----- DOCUMENT SECTION -----

Tuesday, January 18, 2011

What Makes A Marriage?

Is it a piece of paper?...A word?... Is it just the time you've been together?...I've been thinking about this a lot today...

Rewind back in time to last night...Jay and I were watching a gay themed movie recommended to us by a friend. The movie was awful, a crime against humanity in fact....so much so that I will not mention it's name for fear you will feel compelled to rent it and see just how bad it was. Needless to say, it was one of those movies designed more to create multiple opportunities to show off the actors butts than to create any shred of a believable plot. The movie, which hails from China, suggests that all women are merely accessories to men, that any man can be seduced into becoming gay, that all gay men have a secret heterosexual side,...and my least favorite theme...gay love ends in tragedy. After the movie was over, Jay and I were completely dumbfounded  and angry that we had wasted the time watching it. However, it did lead us to talk...about what we find sexy, fantasy, and attraction...and it was here that the second most horrible gay film of all time turned a bad night worse...

Conversations about sex and fantasy are an important part of any marriage. Having open communication with your partner or spouse is an important part of bonding and revealing our deepest selves to each other. Honesty and intimacy go hand in hand and can lead to some awesome nights in the bedroom if both of you are willing to be open. These are among the things that you hopefully iron out when you are in your first few months/years together. But, as time goes by we tend to think that we have said everything there is to say to each other. We think we know everything about our partners past, their sexual likes/hangups, and their attitudes to life. We think that we don't have anything new to give because we've covered every square inch of our past...as if we have reached some point of stasis in which we have not changed since we first made our commitments to each other.

----- PROVIDED DATA -----

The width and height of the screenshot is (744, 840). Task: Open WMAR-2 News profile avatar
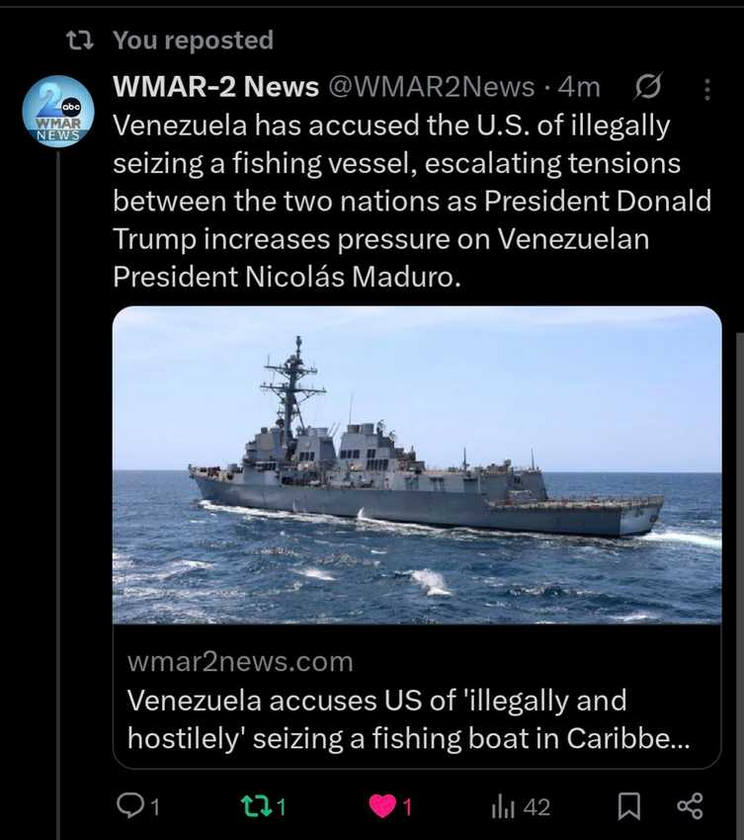(x=58, y=111)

-----

▶ _ACTIONS TO TAKE_
1. Answer these about the blog post on marriage:
(a) Where does the movie the writer and Jay watched come from?
(b) Who recommended that movie to them?
(c) According to the post, what can honesty and intimacy lead to?
2. From the blog post on marriage, print the part that opens with the words containing "Conversations about sex" and closes with "commitments to each other.".

▶ _TASK RESPONSES_
1.
(a) China.
(b) A friend.
(c) Some awesome nights in the bedroom, if both partners are willing to be open.

2.
Conversations about sex and fantasy are an important part of any marriage. Having open communication with your partner or spouse is an important part of bonding and revealing our deepest selves to each other. Honesty and intimacy go hand in hand and can lead to some awesome nights in the bedroom if both of you are willing to be open. These are among the things that you hopefully iron out when you are in your first few months/years together. But, as time goes by we tend to think that we have said everything there is to say to each other. We think we know everything about our partners past, their sexual likes/hangups, and their attitudes to life. We think that we don't have anything new to give because we've covered every square inch of our past...as if we have reached some point of stasis in which we have not changed since we first made our commitments to each other.